The concept of state courts interpreting federal issues is not unique to Minnesota. This will continue to be problematic as inconsistent or contradictory case law can be the result, which ultimately leads to high litigation costs for states, tribes, and the country.

Federal and state authority

Under the U.S. Constitution, the relationship between federally recognized tribes and the federal government is one between sovereigns. What this means is that the United States deals with tribes on a government-to-government basis, just like the U.S. deals with Canada, Mexico, etc.

Because tribes are sovereign nations and the Constitution provides the legislative branch with plenary power over Indian affairs, state and local governments have no authority over tribal governments or tribal members on Indian land unless expressly authorized by Congress. One such authorization by Congress is Public Law 280, which grants specific states—including Minnesota—criminal and civil jurisdiction over Indians on reservation lands, with some exceptions. Essentially what Public Law 280 did was limit federal criminal jurisdiction and greatly expand state jurisdiction.

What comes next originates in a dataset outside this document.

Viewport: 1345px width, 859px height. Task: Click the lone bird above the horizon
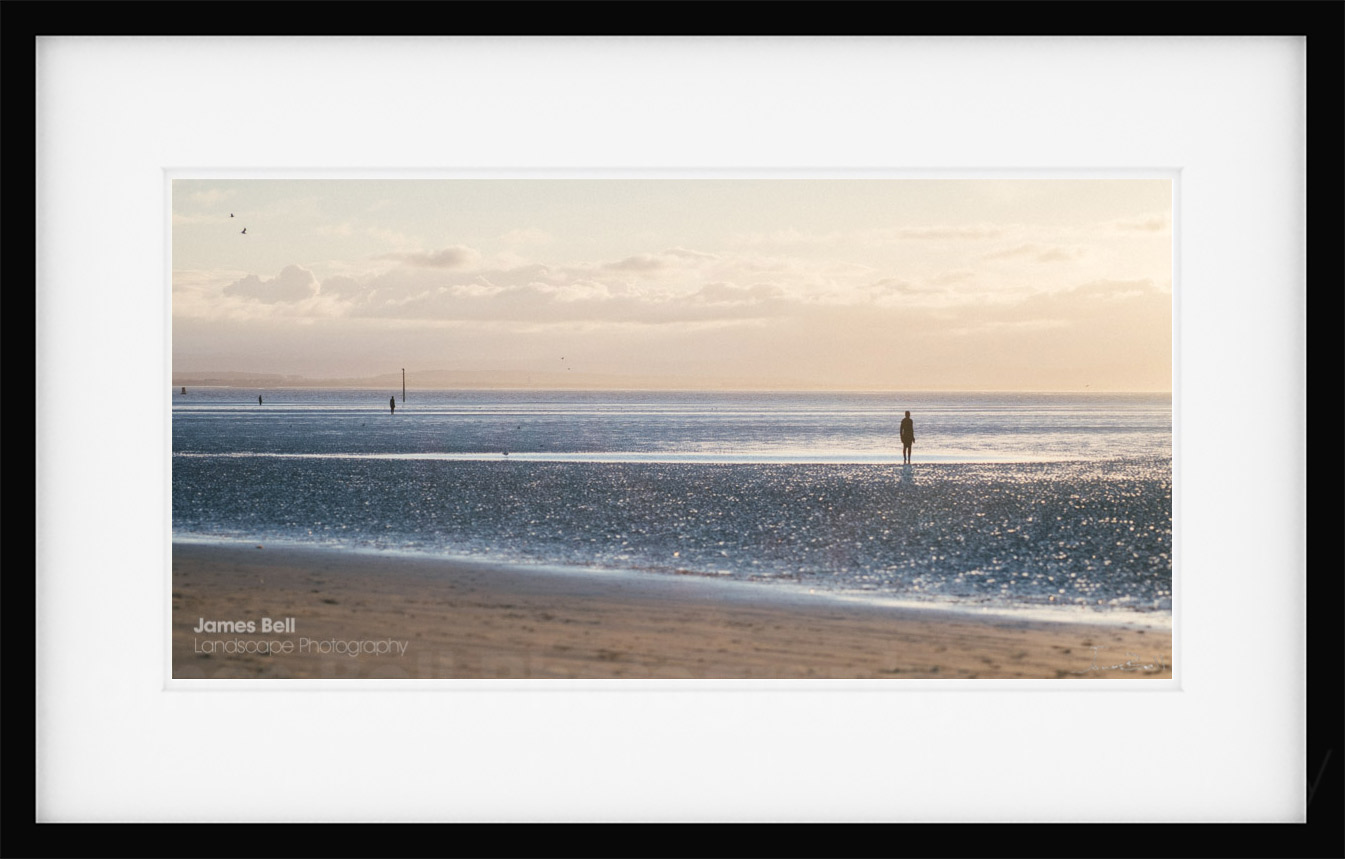tap(562, 357)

Local ordinances do not apply

Because Public Law 280 requires a state law to be of statewide application to apply on reservation land, no local ordinance would apply.

Additionally, federally recognized tribes possess both the right and the authority to regulate activities on their lands independent from state government control. They can enact and enforce stricter or more lenient laws and regulations than those of surrounding or neighboring states.

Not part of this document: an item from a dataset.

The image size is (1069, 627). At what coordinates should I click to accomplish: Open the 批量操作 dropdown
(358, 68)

However, tribes frequently collaborate with state and local government through compacts or other agreements on matters of mutual concern such as environmental protection and law enforcement. For example, tribal police may assist county and federal law enforcement officers in apprehending a drug suspect on the reservation. Another example is a tribal lands training program that was jointly developed between the Minnesota Department of Transportation and the tribes. It teaches state employees, with the help of tribal members, the importance of respecting tribal sovereignty.

Ultimately, local government’s ability to regulate and/or work with American Indian tribes and tribal members is very complicated and limited. Therefore, cities need to consult with their city attorney when making decisions or dealing with issues that involve tribal members and land.